Graphene Oxide (GO) is an ultrathin two-dimensional material, and has good dispersibility in water but cannot be well dispersed in a non-polar solvent due to oxygen-containing functional groups on the surface of the graphene oxide. Covalent modification of GO can improve its dispersibility in a variety of solvents while also enhancing its compatibility in the polymer matrix. The block polymer can form a multifunctional nano structure through self-assembly, which attracts wide attention, so that different monomers can be initiated to graft the block copolymer on the GO surface through atom transfer radical polymerization. The Nafion proton exchange membrane is an acidic polymer, and on one hand, acidic functional groups (such as-SO) can be firstly introduced on the surface of GO₃H) The polymer can improve the compatibility of GO and a Nafion matrix, and can increase the content of acidic functional groups in the membrane to promote proton conductivity, on the other hand, an alkali group (imidazole) -containing polymer is introduced, and acid-base block copolymer grafted graphene oxide (FGO) is introduced into the Nafion matrix, the FGO and Nafion can form an acid-base synergistic effect to construct a new efficient proton transfer channel, the two-dimensional structure of the graphene oxide can effectively regulate and control the channel size, the diffusion process of methanol molecules is blocked, and the proton conductivity and the alcohol blocking performance of the Nafion membrane under the conditions of high temperature and low humidity can be effectively improved.

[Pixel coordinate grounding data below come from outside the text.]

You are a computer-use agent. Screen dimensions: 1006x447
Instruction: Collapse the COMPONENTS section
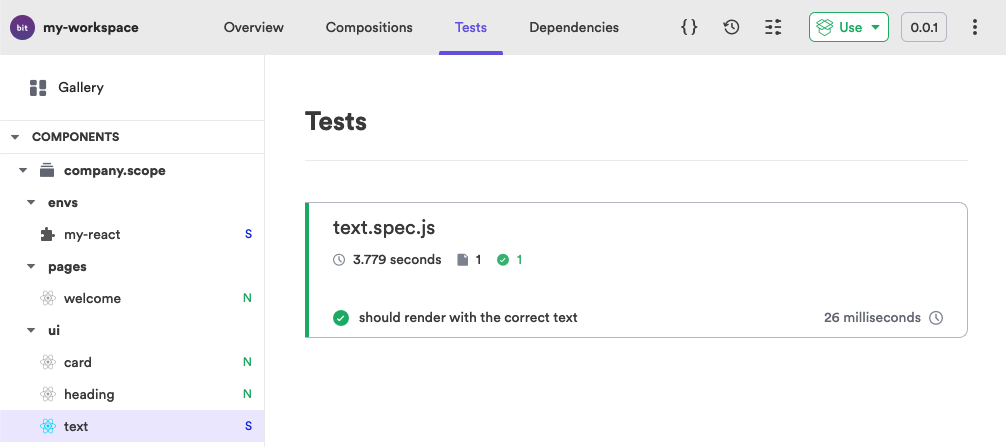coord(15,137)
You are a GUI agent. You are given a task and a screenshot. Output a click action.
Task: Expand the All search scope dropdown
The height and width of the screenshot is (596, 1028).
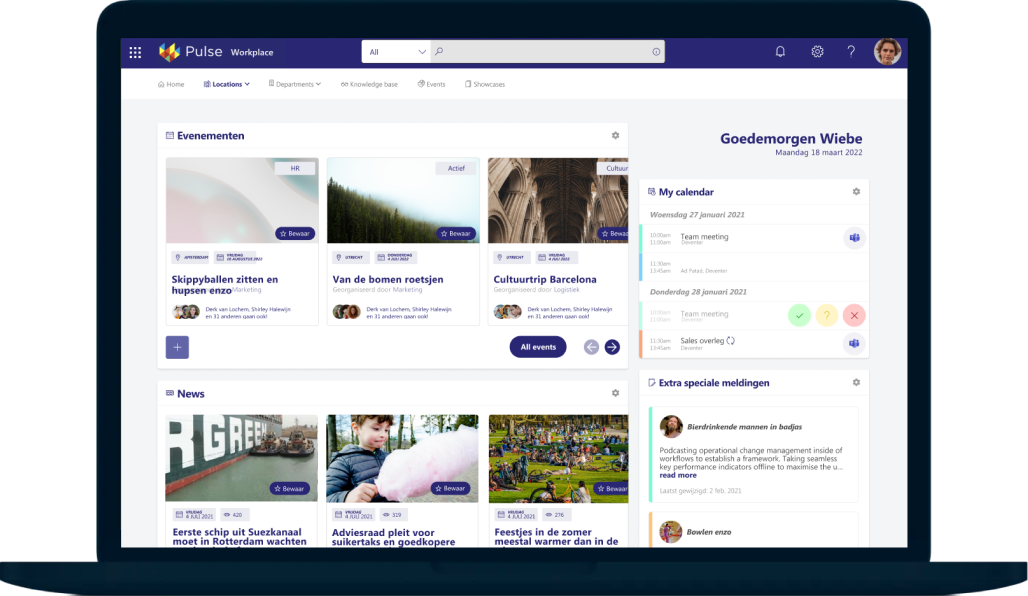[396, 52]
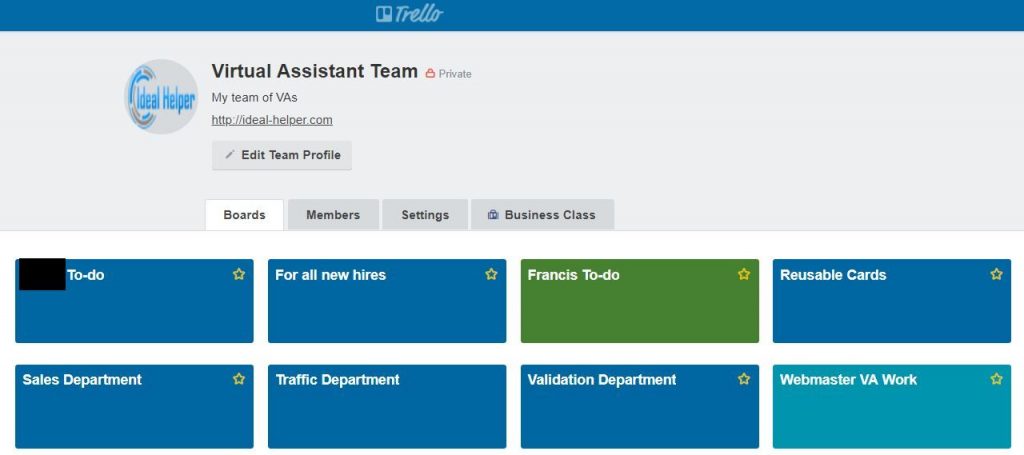Click the Trello logo in header
The width and height of the screenshot is (1024, 455).
409,14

In Journal of Membrane Science,531(2017),47-58, "Acid-base branched graphene oxide to enhance the proton conductivity of the composite Membrane" Acid-base branched graphene oxide to polymer electrolyte Membrane "is grafted with Acid (phosphate group) base (imidazole group) block copolymer on the surface of graphene oxide by surface atom transfer radical polymerization, and then the Acid-base branched graphene oxide is compounded with sulfonated polyether ether ketone and chitosan to improve the proton conductivity of the composite Membrane.

In conclusion, the acid-base block polymer modified graphene oxide has been applied to the preparation of composite proton exchange membranes, but it has not been found that monomers containing acidic groups (sulfonic acid) and basic groups (imidazole) are sequentially graft-polymerized onto the surface of graphene oxide through an ATRP reaction, and the acid-base block polymer modified graphene oxide/Nafion composite proton exchange membrane is prepared by compounding with Nafion, so that the proton conductivity and alcohol resistance of the Nafion membrane are enhanced, and the common problem that the proton conductivity and methanol permeability of the Nafion membrane are mutually restricted and cannot be improved simultaneously is solved.

Disclosure of Invention

The invention provides a modified graphene oxide/Nafion composite proton exchange membrane and a preparation method and application thereof to solve the defects.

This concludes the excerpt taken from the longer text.